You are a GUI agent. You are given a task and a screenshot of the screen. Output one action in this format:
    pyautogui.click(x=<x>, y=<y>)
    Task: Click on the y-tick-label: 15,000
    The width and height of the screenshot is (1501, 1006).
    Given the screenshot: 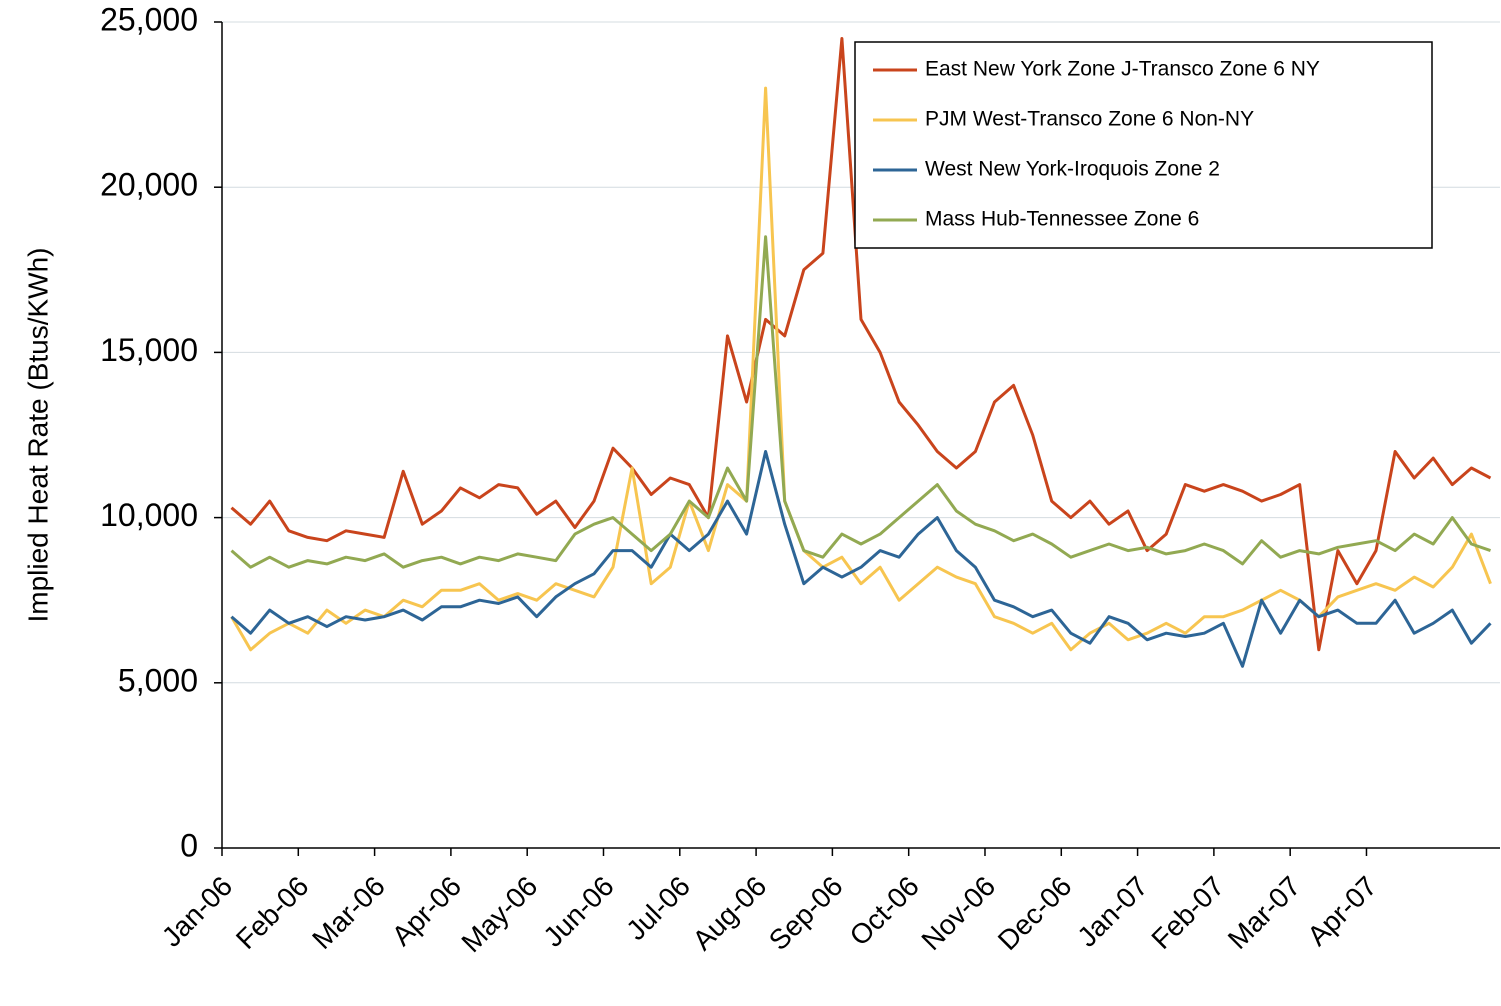 What is the action you would take?
    pyautogui.click(x=149, y=350)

++++++++

Copy the records verbatim from their first line through the line that contains "The width and", including that line.

You are a GUI agent. You are given a task and a screenshot of the screen. Output one action in this format:
    pyautogui.click(x=<x>, y=<y>)
    Task: Click on the y-tick-label: 15,000
    The width and height of the screenshot is (1501, 1006).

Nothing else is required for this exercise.